Biological & Soft Matter Seminar: Mechanisms to control membrane fusion efficiency by the virus and host

Abstarct:

Membrane fusion is a critical step in the life cycle of all enveloped viruses since they must fuse their membrane with that of the host to transmit their genome. Because of its importance, viruses evolved to optimize the efficiency, timing, and location of fusion in the cell. While the role of viral fusion proteins is well studied, we recently discovered two mechanisms viruses use to increase fusion efficiency. First, we demonstrated that the coordinated disassembly of the Ebolavirus matrix layer is crucial for lipid mixing and fusion pore expansion (S. Winter, G. Golani, F. Lolicato, et al., EMBO J., 2023). Second, we show that the virus shape, which varies between spherical to micron-long tubular in viruses such as Influenza, strongly affects the fusion energy barriers (G. Golani and U. S. Schwarz, Biophysical J., 2023). Contrary, the cell has evolved various mechanisms to inhibit viral fusion. An example of such is Interferon-Induced Transmembrane Proteins 3 (IFITM3), which are located in the endosomal membrane, where many enveloped viruses fuse. IFITM3s were found not to affect lipid mixing but to inhibit fusion pore formation. However, the mechanism facilitating that was unknown.
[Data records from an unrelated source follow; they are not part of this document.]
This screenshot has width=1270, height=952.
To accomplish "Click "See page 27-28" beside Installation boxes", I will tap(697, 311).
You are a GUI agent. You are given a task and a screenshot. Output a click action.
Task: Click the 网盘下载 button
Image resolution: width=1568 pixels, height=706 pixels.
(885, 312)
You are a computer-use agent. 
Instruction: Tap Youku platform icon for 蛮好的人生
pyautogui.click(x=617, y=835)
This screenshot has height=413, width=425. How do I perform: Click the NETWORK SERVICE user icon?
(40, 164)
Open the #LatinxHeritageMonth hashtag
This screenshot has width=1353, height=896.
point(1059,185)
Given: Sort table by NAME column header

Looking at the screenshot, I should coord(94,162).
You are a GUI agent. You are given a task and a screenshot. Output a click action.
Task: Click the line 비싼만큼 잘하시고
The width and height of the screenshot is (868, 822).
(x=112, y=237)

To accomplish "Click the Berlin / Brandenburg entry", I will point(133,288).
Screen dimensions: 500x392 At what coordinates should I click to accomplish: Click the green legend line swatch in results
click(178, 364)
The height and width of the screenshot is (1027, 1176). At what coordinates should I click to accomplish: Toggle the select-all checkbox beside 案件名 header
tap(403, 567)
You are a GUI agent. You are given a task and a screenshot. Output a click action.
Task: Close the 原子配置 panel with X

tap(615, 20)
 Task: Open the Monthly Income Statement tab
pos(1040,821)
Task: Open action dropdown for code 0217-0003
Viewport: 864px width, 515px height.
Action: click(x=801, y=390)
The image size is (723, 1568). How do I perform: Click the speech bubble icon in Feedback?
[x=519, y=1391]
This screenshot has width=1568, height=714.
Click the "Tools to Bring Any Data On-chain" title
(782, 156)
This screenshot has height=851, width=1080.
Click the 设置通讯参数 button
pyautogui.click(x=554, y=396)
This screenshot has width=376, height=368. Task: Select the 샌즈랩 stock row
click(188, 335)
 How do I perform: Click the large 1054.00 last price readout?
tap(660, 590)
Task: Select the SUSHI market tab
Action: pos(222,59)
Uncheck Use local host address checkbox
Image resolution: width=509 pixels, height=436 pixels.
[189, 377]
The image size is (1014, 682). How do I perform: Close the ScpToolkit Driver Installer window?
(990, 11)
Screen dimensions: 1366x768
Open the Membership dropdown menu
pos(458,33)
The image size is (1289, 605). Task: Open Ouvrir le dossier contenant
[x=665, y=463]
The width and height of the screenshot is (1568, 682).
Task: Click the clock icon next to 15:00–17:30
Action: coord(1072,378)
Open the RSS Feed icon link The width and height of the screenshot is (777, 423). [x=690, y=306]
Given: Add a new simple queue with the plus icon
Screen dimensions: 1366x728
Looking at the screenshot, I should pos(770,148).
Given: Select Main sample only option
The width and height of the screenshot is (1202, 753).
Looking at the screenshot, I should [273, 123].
Using a combination of cryo-EM, MD simulations, and elastic theory, we showed that IFITM3s induce cholesterol sorting between the virus and cell membrane, increasing the energy barrier for fusion pore expansion and the fusion time sufficiently long to allow virus degradation and prevent infection (S. Klein, G. Golani, F. Lolicato, et al., Cell Host & Microbe, 2023). These mechanisms of controlling fusion favorability are general and might be used by the cell to regulate fusion in its normal function.